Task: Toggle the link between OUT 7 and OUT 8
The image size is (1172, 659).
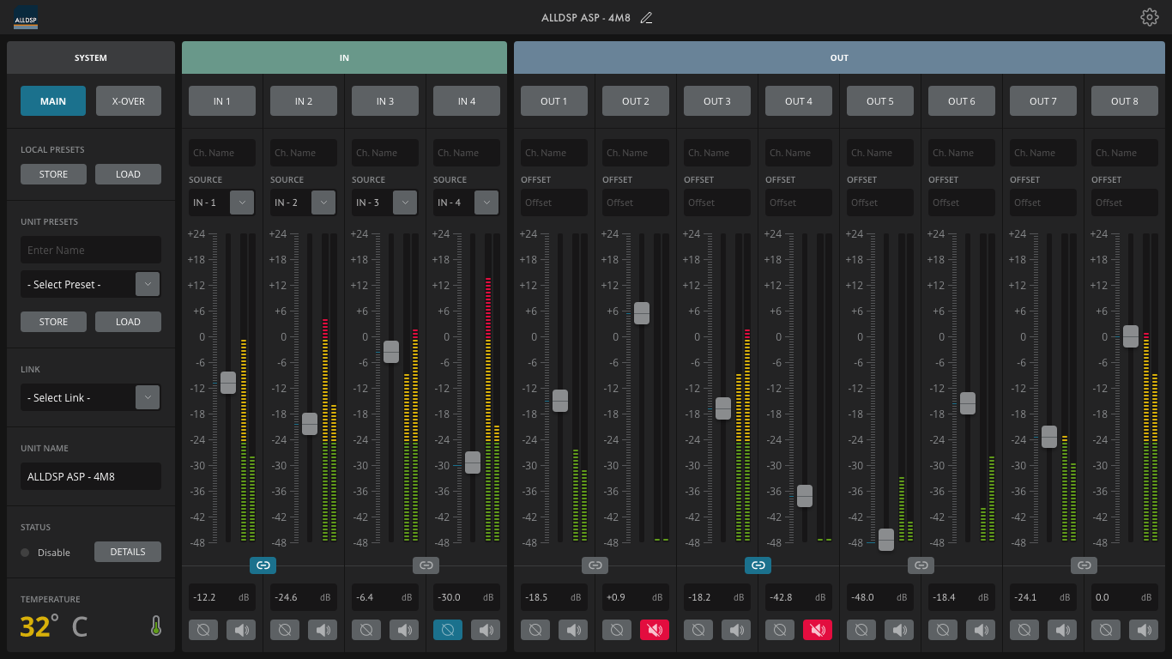Action: click(1084, 565)
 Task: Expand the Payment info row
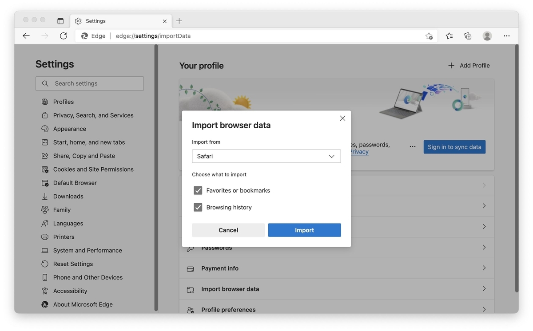point(336,268)
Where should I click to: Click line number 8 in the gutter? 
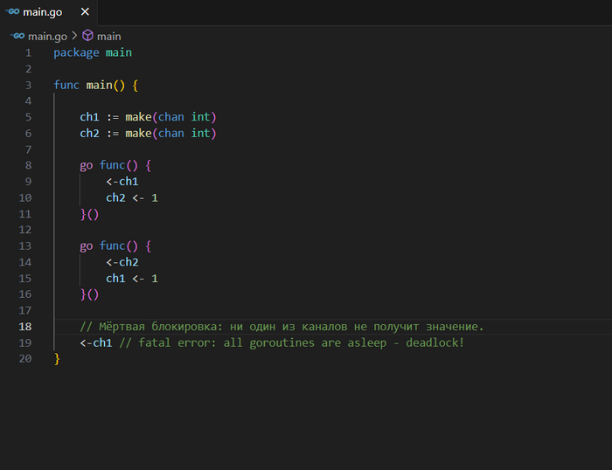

※

Reprint the entries above exactly, images removed.

### FINAL ANSWER
Task: Toggle the link between OUT 7 and OUT 8
The image size is (1172, 659).
Action: click(1084, 565)
 Task: Expand the Payment info row
point(336,268)
Where should I click to: Click line number 8 in the gutter? 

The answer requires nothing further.